The exercise
Rewrite the lines below as a JSON list of strings, one string per line with blank lines skipped, covering only the stretch from the line with "Given: Click the footer bar below message box" through the last line. Leave the pictures out of your answer.

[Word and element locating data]
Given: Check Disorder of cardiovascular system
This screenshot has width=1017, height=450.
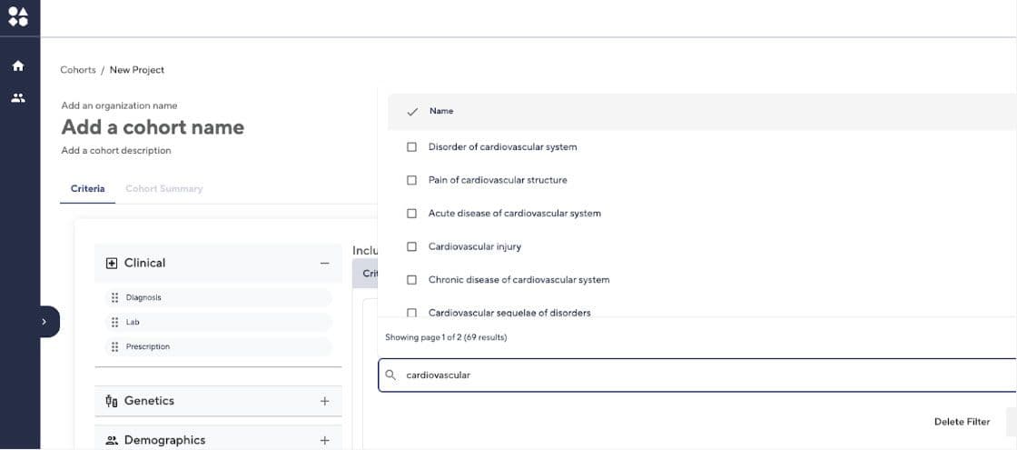Looking at the screenshot, I should (411, 147).
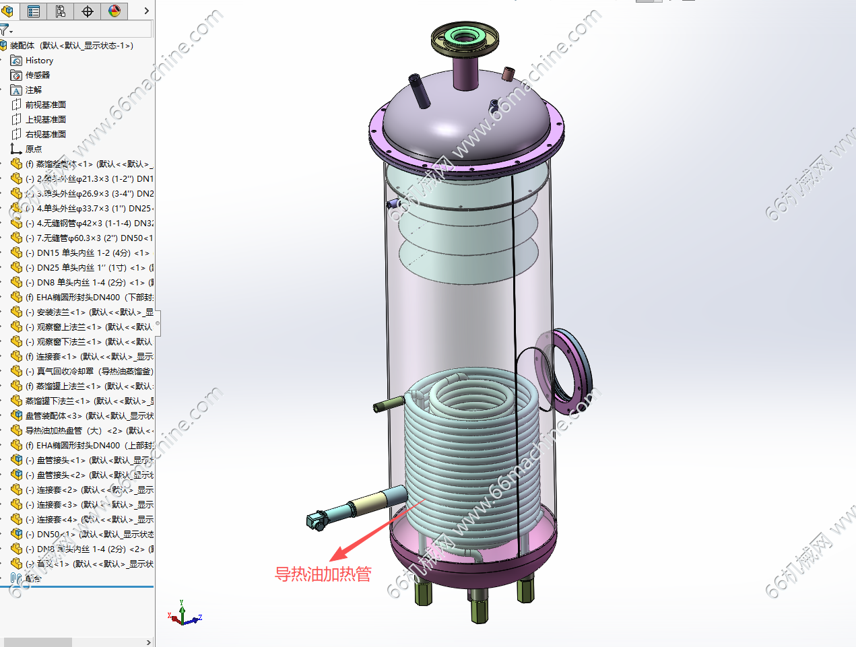Open the filter dropdown arrow
This screenshot has width=856, height=647.
pyautogui.click(x=11, y=32)

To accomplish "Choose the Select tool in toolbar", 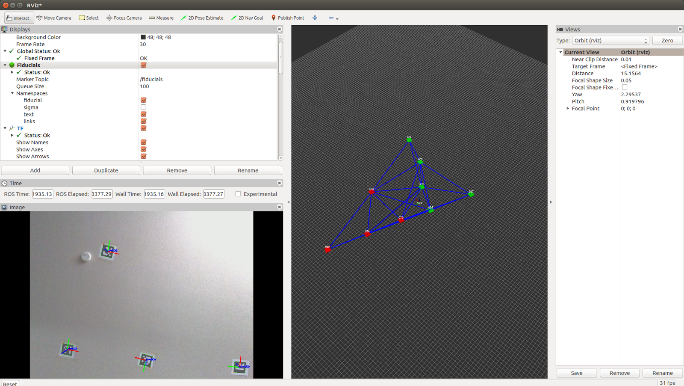I will [x=88, y=18].
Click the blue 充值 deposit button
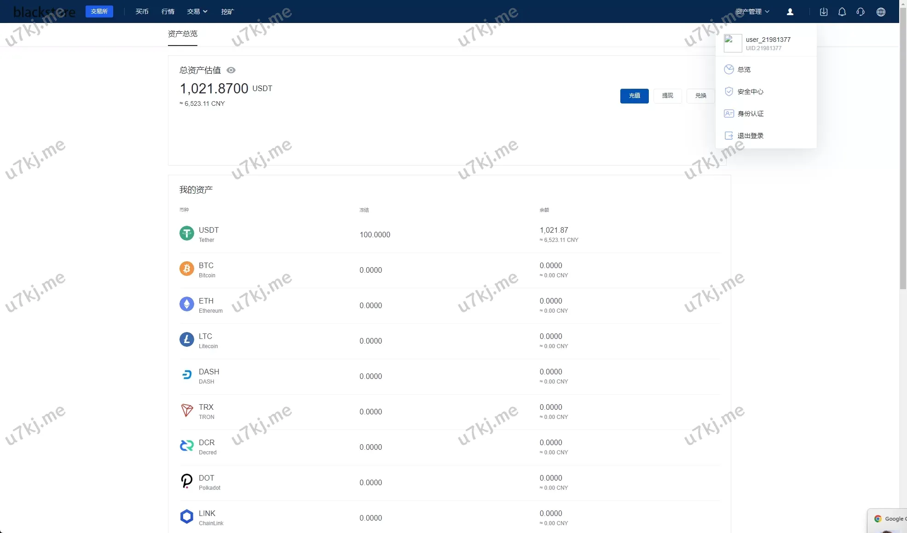The height and width of the screenshot is (533, 907). (634, 96)
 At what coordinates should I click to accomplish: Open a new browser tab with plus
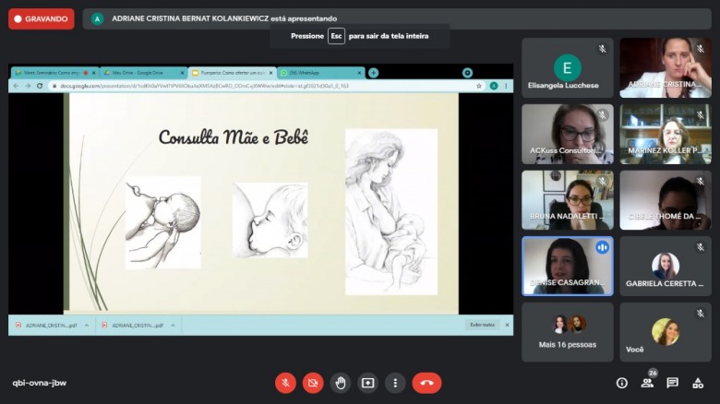coord(373,72)
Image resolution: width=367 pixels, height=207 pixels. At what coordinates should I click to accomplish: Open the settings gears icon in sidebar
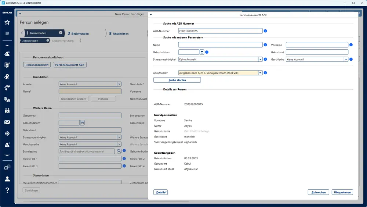pos(7,168)
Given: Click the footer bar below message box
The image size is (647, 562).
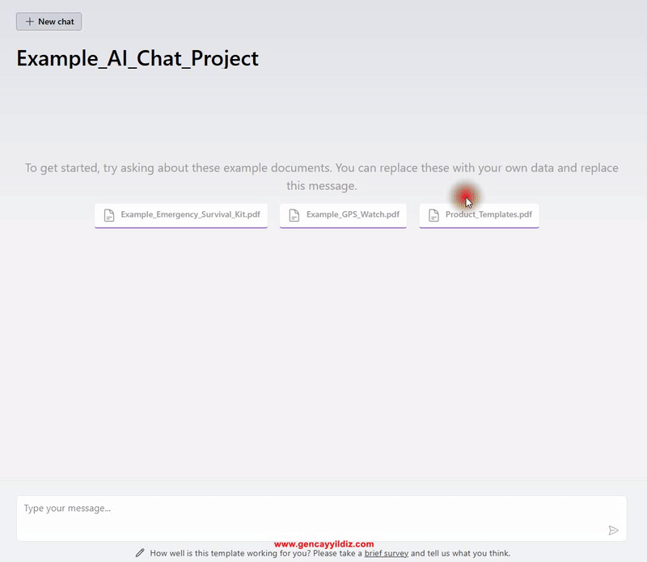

In response
[
  "Given: Click the footer bar below message box",
  "The image size is (647, 562)."
]